2003’te Angels of America’da erkek arkadaşına AIDS olduğunu söyledikten sonra terkedilen Prior Walter rolünü oynadınız. Böylesi zorlayıcı bir role nasıl hazırlandınız?
O dizi benim kuşağım için son derece önemli olan bir oyundan uyarlamaydı. 20li yaşlarımı New York’ta tiyatro çevrelerinde geçirdim. Oyunu defalarca izledim. Broadway’de de gördüm ve şansıma HBO’da bu dizide oynadım. Al Pacino,Meryl Streep gibi olağanüstü oyuncular ve Mike Nichols gibi bir yönetmenle çalışma şansını elde ettim.
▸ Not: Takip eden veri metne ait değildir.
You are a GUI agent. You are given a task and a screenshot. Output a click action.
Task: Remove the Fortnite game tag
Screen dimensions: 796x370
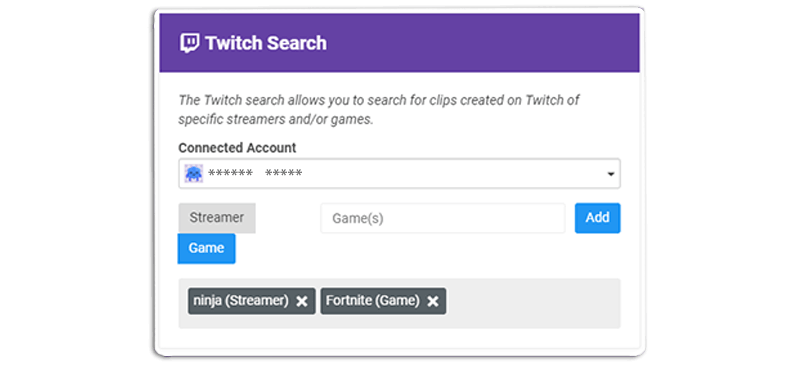click(x=433, y=301)
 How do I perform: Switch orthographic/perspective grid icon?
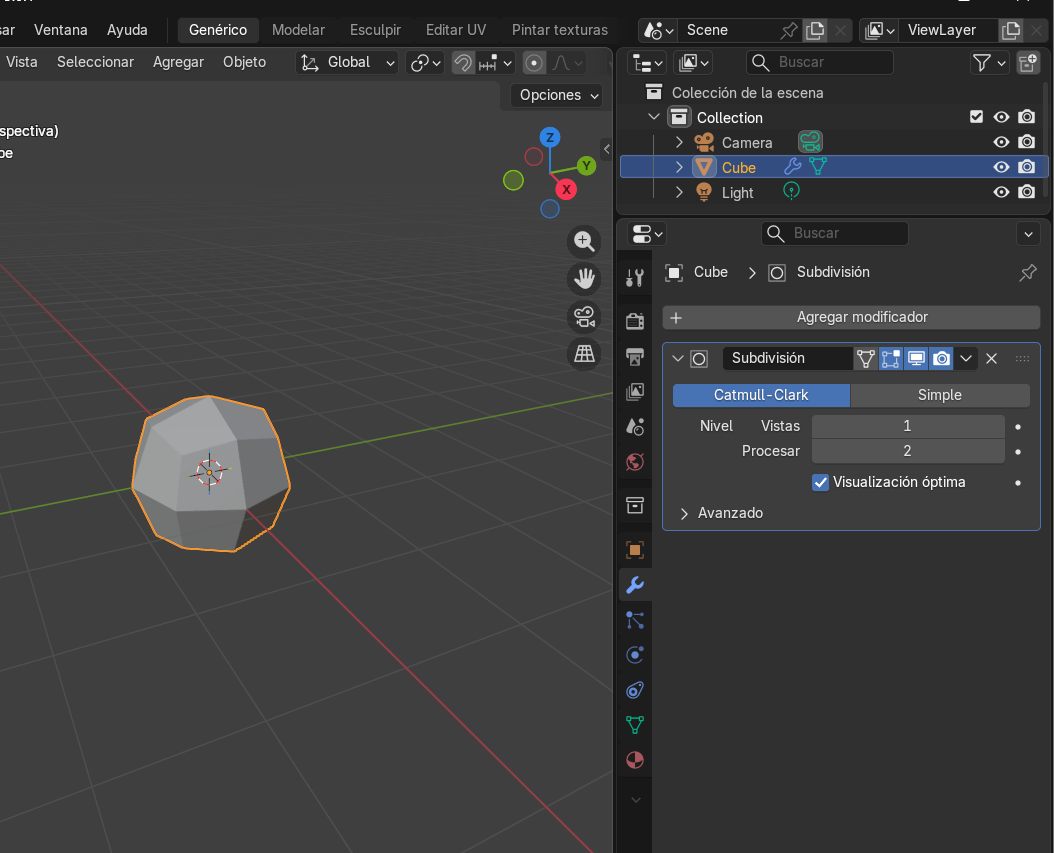584,353
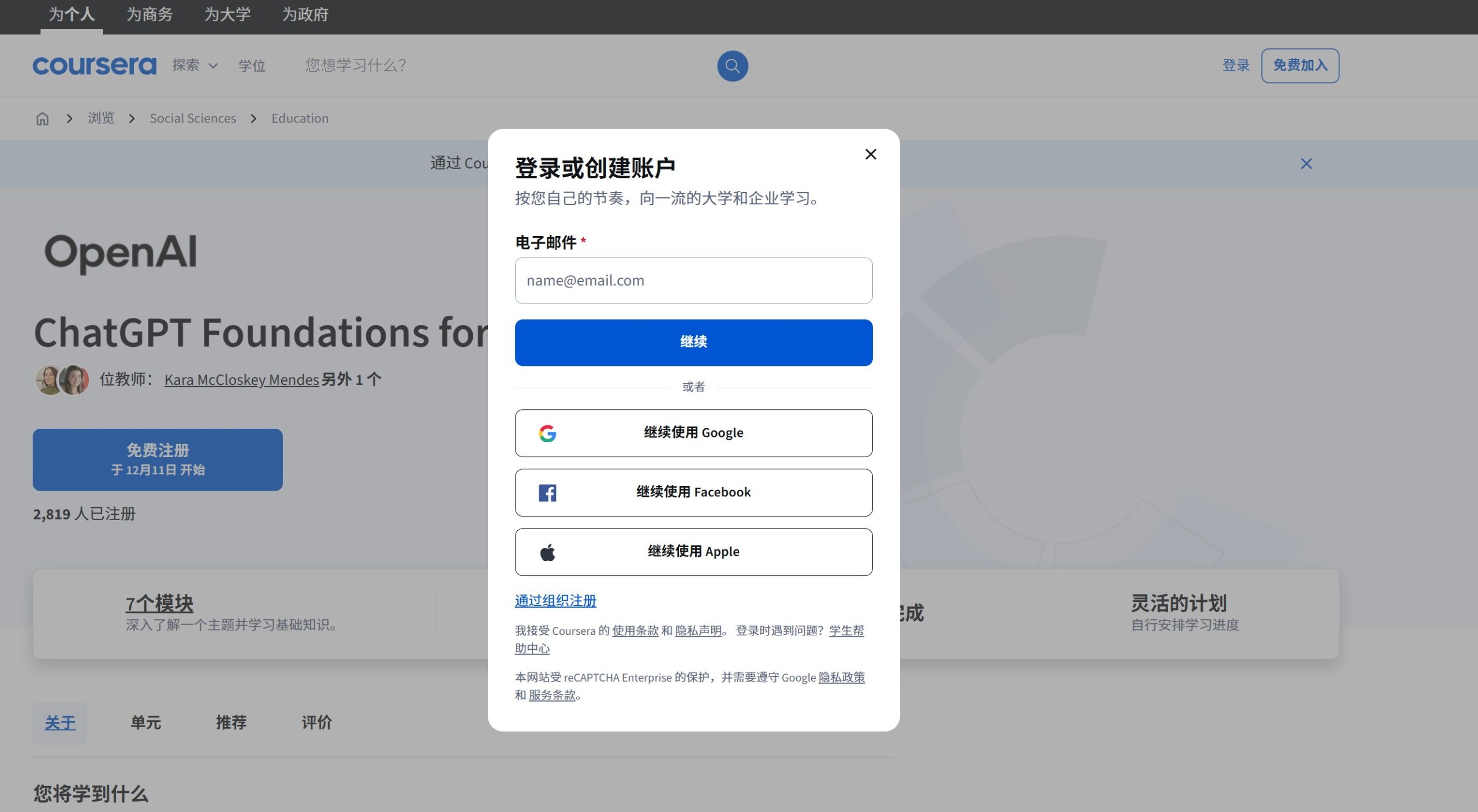Click the email address input field
This screenshot has width=1478, height=812.
pos(693,280)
Bence Prior Walter’ı sevmek çok zor. Aslında rahatsız edici bir karakter.
Harika! Ben de böyle olmasını istiyordum. Prior’ın erkek arkadaşı Louis’e gelince o da kötü biri değil aslında. Yalnızca ölümden korkuyor. Yani AIDS’e yakalanmaktan korkmuyor elbette ama sevdiği kişiyi ölürken görmek onu zorluyor. Elbette Prior ölmüyor, hatta peygamber oluyor. Olağanüstü bir eser. O rol çok zorlu, meydan okuyan bir roldü. Kendimi her gün sorguladım. Ama böyle bir projenin parçası olmaktan gurur duyuyorum.
Weeds’de kimilerine göre uygunsuz olarak nitelendirilebilecek, sorumsuz, sürekli kafası iyi gezen amca Andy Botwin’i canlandırdınız. Bize rolünüzü anlatır mısınız?
Bence Andy Botwin kesinlikle uygunsuz bir adam değildi. Belki hedonist, birçok şeye düşkün ve tadını çıkaran bir tipti ama temelde ailesini seven, kimseyi incitmeyen bir adamdı. Bu rolü oynadığım için çok mutluyum.